2 The Internal Revenue Service originally took the position that portions of the lease payments and real estate taxes were required to be capitalized along with the rest of the management expenses, and the assessments were made and the deficiencies were paid on that basis. The Government now concedes that the lease payments and real estate taxes were properly deductible from ordinary income. Therefore, plaintiffs are entitled to recover at least the amount of the deficiencies attributable to the admittedly incorrect treatment of these items as capital expenditures, subject to defendant's claim for equitable recoupment.

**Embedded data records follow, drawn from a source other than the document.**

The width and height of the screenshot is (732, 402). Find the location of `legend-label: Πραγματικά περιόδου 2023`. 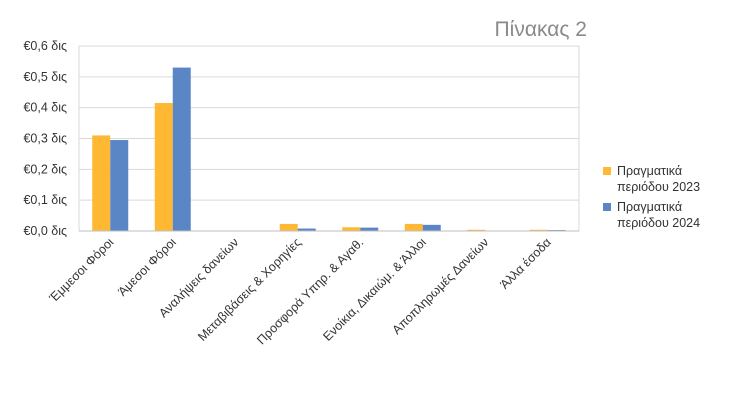

legend-label: Πραγματικά περιόδου 2023 is located at coordinates (659, 179).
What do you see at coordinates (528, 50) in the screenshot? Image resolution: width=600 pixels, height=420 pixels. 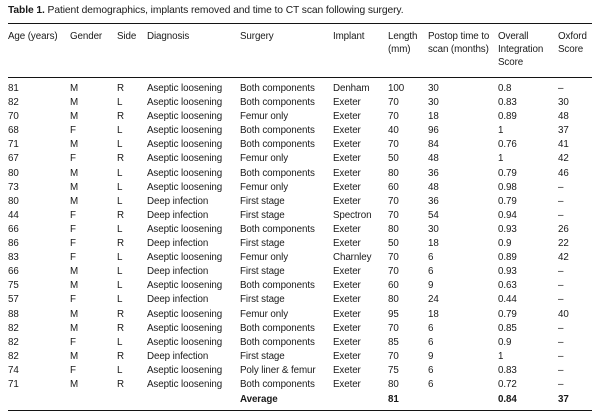 I see `column-header-integration-score: Overall Integration Score` at bounding box center [528, 50].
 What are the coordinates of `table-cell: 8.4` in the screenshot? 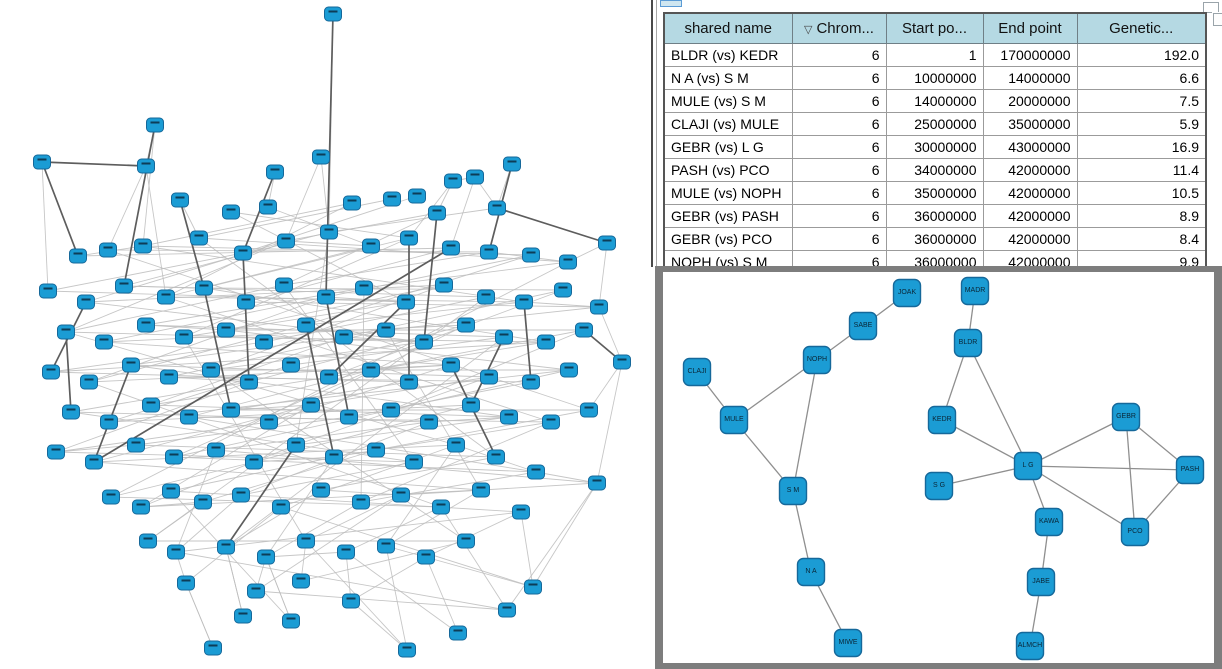 It's located at (1142, 239).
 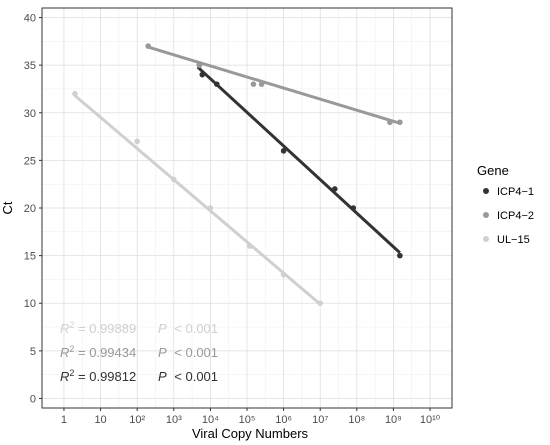 I want to click on y-axis-title: Ct, so click(x=8, y=208).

3 The opinion in Union Bag-Camp Paper Corp. v. United States [66-2 USTC ¶ 9694], 163 Ct. Cl. 525,325 F. 2d 730 (1963), also noted the congressional action in support of its interpretation of Section 631's predecessor in the 1939 Code, even though the tax year there in question preceded 1954.

4 In view of our holding on this issue, we are not unmindful of the contrary position heretofore taken by the Internal Revenue Service in Rev. Rul. 71-334, 197I-2 Cum. Bull. 248.